*** Block opens ***
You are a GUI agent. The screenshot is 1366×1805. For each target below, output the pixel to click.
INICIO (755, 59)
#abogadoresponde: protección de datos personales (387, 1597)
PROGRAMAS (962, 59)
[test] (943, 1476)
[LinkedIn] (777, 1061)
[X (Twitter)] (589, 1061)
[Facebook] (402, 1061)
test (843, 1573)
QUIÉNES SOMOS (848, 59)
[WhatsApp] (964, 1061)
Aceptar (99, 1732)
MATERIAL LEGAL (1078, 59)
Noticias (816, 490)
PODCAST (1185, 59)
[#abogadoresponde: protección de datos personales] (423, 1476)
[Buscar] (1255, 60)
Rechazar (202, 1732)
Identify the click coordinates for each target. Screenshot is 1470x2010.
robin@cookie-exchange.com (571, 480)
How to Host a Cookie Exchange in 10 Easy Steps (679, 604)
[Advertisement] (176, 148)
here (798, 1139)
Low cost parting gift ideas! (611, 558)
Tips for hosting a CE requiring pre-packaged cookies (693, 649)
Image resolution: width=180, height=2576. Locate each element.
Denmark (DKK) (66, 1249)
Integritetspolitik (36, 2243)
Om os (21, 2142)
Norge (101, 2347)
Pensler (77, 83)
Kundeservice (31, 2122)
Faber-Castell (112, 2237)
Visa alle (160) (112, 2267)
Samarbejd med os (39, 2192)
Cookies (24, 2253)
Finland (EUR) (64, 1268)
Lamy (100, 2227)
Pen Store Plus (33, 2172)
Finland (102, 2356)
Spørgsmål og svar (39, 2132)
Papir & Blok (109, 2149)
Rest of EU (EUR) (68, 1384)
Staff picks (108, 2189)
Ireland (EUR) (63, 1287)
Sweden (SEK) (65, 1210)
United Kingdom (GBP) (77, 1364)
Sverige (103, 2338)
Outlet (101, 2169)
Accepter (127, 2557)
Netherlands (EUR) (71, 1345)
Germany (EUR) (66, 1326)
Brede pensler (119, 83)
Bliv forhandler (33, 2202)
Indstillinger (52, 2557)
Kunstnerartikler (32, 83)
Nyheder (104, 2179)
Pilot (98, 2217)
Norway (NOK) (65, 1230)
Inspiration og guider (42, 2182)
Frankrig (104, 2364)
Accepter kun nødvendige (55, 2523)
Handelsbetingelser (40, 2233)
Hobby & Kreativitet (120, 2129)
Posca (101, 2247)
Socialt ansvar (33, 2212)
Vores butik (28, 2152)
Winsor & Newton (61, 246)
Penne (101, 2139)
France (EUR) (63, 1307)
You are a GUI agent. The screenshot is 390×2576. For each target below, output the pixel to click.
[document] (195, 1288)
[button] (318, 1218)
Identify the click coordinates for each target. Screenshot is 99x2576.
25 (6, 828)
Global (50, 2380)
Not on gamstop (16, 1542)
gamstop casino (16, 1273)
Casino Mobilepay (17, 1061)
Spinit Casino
*** Block closes ***
From the first line of the listing above to the line that contains "Denmark (DKK) (66, 1249)", inclusive, restate every line word for word. Nothing else belongs in the answer.

Result of the exercise:
You are a GUI agent. The screenshot is 1366×1805. For each target below, output the pixel to click.
INICIO (755, 59)
#abogadoresponde: protección de datos personales (387, 1597)
PROGRAMAS (962, 59)
[test] (943, 1476)
[LinkedIn] (777, 1061)
[X (Twitter)] (589, 1061)
[Facebook] (402, 1061)
test (843, 1573)
QUIÉNES SOMOS (848, 59)
[WhatsApp] (964, 1061)
Aceptar (99, 1732)
MATERIAL LEGAL (1078, 59)
Noticias (816, 490)
PODCAST (1185, 59)
[#abogadoresponde: protección de datos personales] (423, 1476)
[Buscar] (1255, 60)
Rechazar (202, 1732)
Identify the click coordinates for each target. Screenshot is 1470x2010.
robin@cookie-exchange.com (571, 480)
How to Host a Cookie Exchange in 10 Easy Steps (679, 604)
[Advertisement] (176, 148)
here (798, 1139)
Low cost parting gift ideas! (611, 558)
Tips for hosting a CE requiring pre-packaged cookies (693, 649)
Image resolution: width=180, height=2576. Locate each element.
Denmark (DKK) (66, 1249)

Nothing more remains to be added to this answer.